** Start of Material **

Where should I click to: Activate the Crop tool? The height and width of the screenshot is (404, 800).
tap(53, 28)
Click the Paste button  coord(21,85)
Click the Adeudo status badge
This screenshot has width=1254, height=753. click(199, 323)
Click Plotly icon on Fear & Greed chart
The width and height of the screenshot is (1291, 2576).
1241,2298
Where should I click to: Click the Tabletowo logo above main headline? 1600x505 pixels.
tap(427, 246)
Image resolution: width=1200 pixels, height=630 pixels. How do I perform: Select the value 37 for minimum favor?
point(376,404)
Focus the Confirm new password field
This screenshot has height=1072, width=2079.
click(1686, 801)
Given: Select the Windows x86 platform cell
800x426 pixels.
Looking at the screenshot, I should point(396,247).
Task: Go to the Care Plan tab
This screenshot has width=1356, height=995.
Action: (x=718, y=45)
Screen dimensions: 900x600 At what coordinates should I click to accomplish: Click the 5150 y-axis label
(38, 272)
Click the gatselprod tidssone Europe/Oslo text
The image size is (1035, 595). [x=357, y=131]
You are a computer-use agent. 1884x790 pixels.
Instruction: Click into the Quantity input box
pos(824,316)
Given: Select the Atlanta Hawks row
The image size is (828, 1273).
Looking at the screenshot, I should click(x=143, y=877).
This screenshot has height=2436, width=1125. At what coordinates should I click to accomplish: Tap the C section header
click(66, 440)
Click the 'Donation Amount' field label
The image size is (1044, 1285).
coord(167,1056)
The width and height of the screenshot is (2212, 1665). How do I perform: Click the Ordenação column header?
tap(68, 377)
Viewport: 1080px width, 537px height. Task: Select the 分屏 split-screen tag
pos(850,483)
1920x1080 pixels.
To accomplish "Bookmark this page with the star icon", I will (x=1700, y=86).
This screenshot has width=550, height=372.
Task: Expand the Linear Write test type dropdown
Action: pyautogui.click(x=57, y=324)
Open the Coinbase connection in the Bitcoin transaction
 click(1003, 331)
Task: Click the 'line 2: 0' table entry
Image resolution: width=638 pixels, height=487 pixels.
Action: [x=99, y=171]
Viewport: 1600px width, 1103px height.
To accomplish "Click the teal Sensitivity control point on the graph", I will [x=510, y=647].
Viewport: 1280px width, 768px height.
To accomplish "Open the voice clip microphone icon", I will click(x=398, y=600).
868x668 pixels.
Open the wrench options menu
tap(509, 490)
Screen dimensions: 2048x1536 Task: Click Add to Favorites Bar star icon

** End of Material **

* Work required
Retype the data starting at the line containing "Screen dimensions: 900x600" and ending at the line containing "tap(509, 490)", both lines included, with no changes.

* Full response
Screen dimensions: 900x600 At what coordinates should I click to accomplish: Click the 5150 y-axis label
(38, 272)
Click the gatselprod tidssone Europe/Oslo text
The image size is (1035, 595). [x=357, y=131]
You are a computer-use agent. 1884x790 pixels.
Instruction: Click into the Quantity input box
pos(824,316)
Given: Select the Atlanta Hawks row
The image size is (828, 1273).
Looking at the screenshot, I should click(x=143, y=877).
This screenshot has height=2436, width=1125. At what coordinates should I click to accomplish: Tap the C section header
click(66, 440)
Click the 'Donation Amount' field label
The image size is (1044, 1285).
coord(167,1056)
The width and height of the screenshot is (2212, 1665). How do I perform: Click the Ordenação column header?
tap(68, 377)
Viewport: 1080px width, 537px height. Task: Select the 分屏 split-screen tag
pos(850,483)
1920x1080 pixels.
To accomplish "Bookmark this page with the star icon", I will (x=1700, y=86).
This screenshot has width=550, height=372.
Task: Expand the Linear Write test type dropdown
Action: pyautogui.click(x=57, y=324)
Open the Coinbase connection in the Bitcoin transaction
 click(1003, 331)
Task: Click the 'line 2: 0' table entry
Image resolution: width=638 pixels, height=487 pixels.
Action: [x=99, y=171]
Viewport: 1600px width, 1103px height.
To accomplish "Click the teal Sensitivity control point on the graph", I will [x=510, y=647].
Viewport: 1280px width, 768px height.
To accomplish "Open the voice clip microphone icon", I will click(x=398, y=600).
868x668 pixels.
Open the wrench options menu
tap(509, 490)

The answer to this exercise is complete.